Leaving out all pictures, write down exactly the lines from the one containing "This screenshot has height=835, width=1456." through the last line of the material.

-- -- --

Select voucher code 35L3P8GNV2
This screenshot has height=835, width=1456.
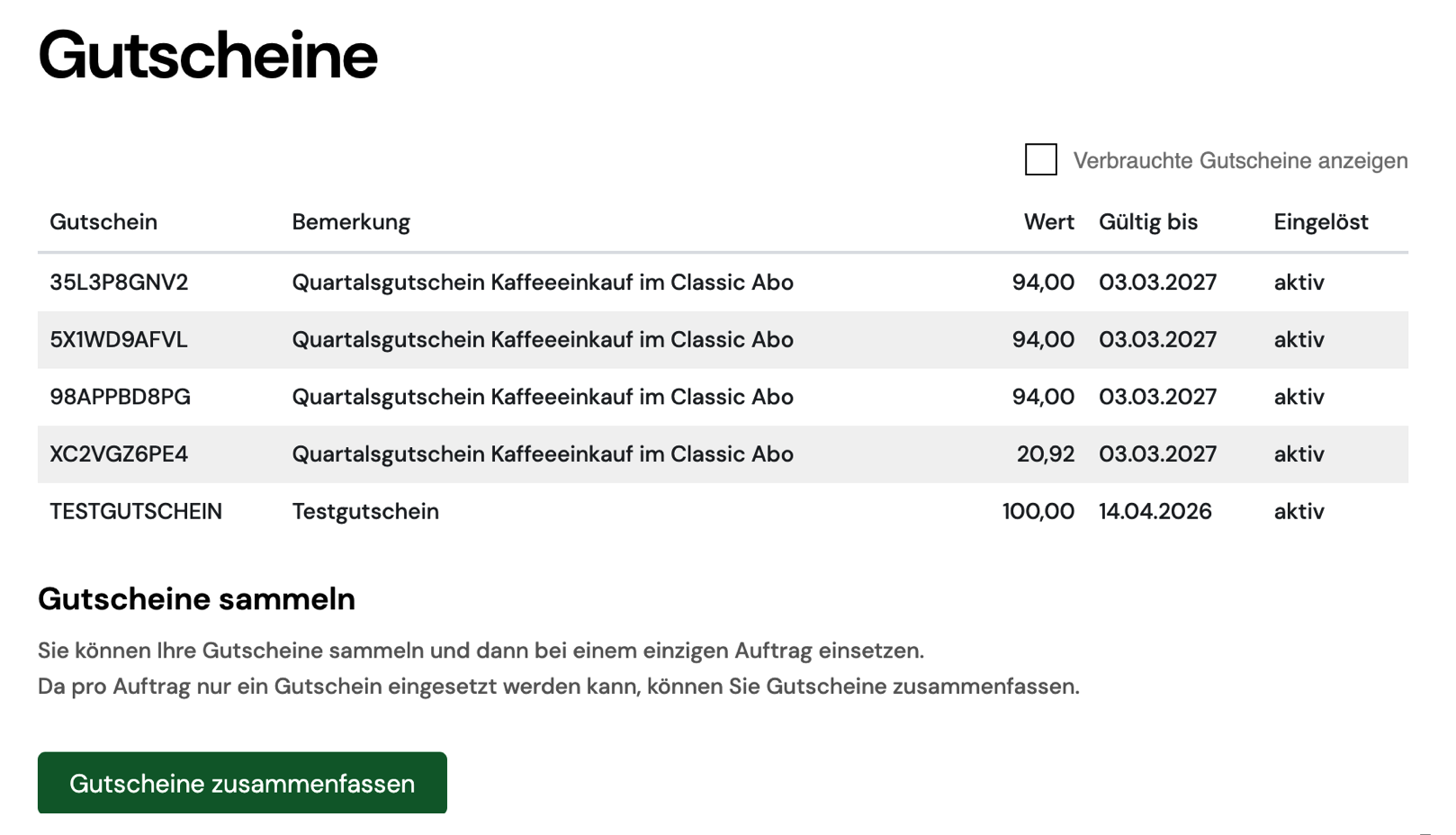click(119, 283)
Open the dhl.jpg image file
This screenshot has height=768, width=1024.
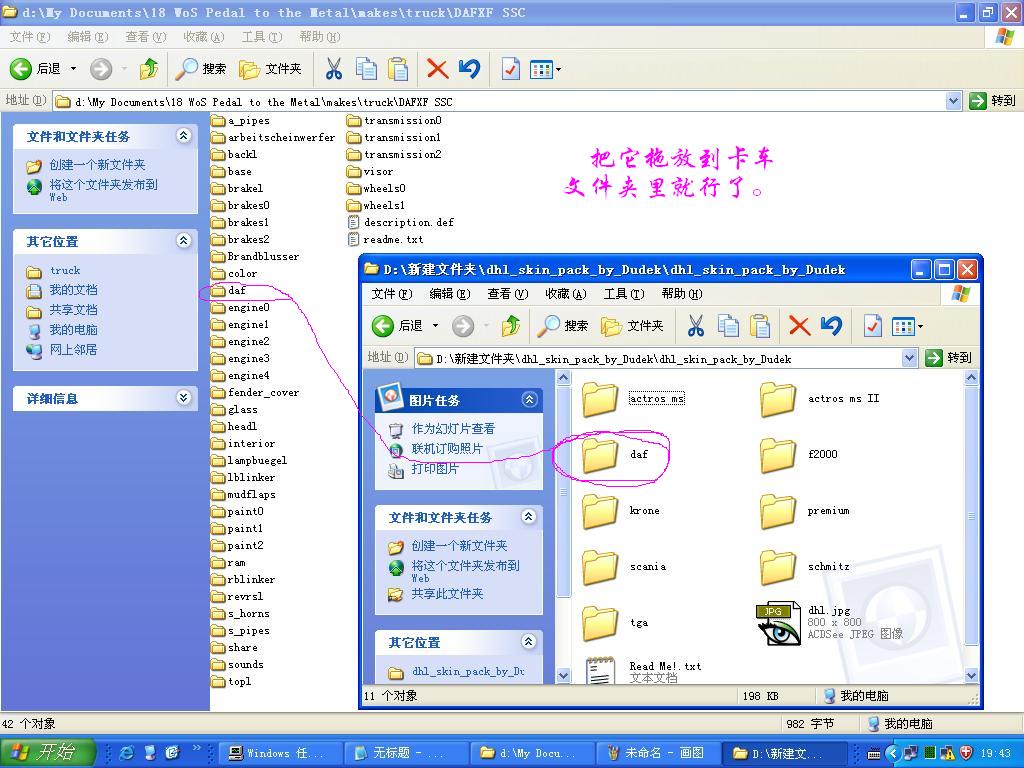point(779,623)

-- -- --

## RESULT FOR THIS EXERCISE
This screenshot has height=835, width=1456.
click(119, 283)
Open the dhl.jpg image file
This screenshot has height=768, width=1024.
point(779,623)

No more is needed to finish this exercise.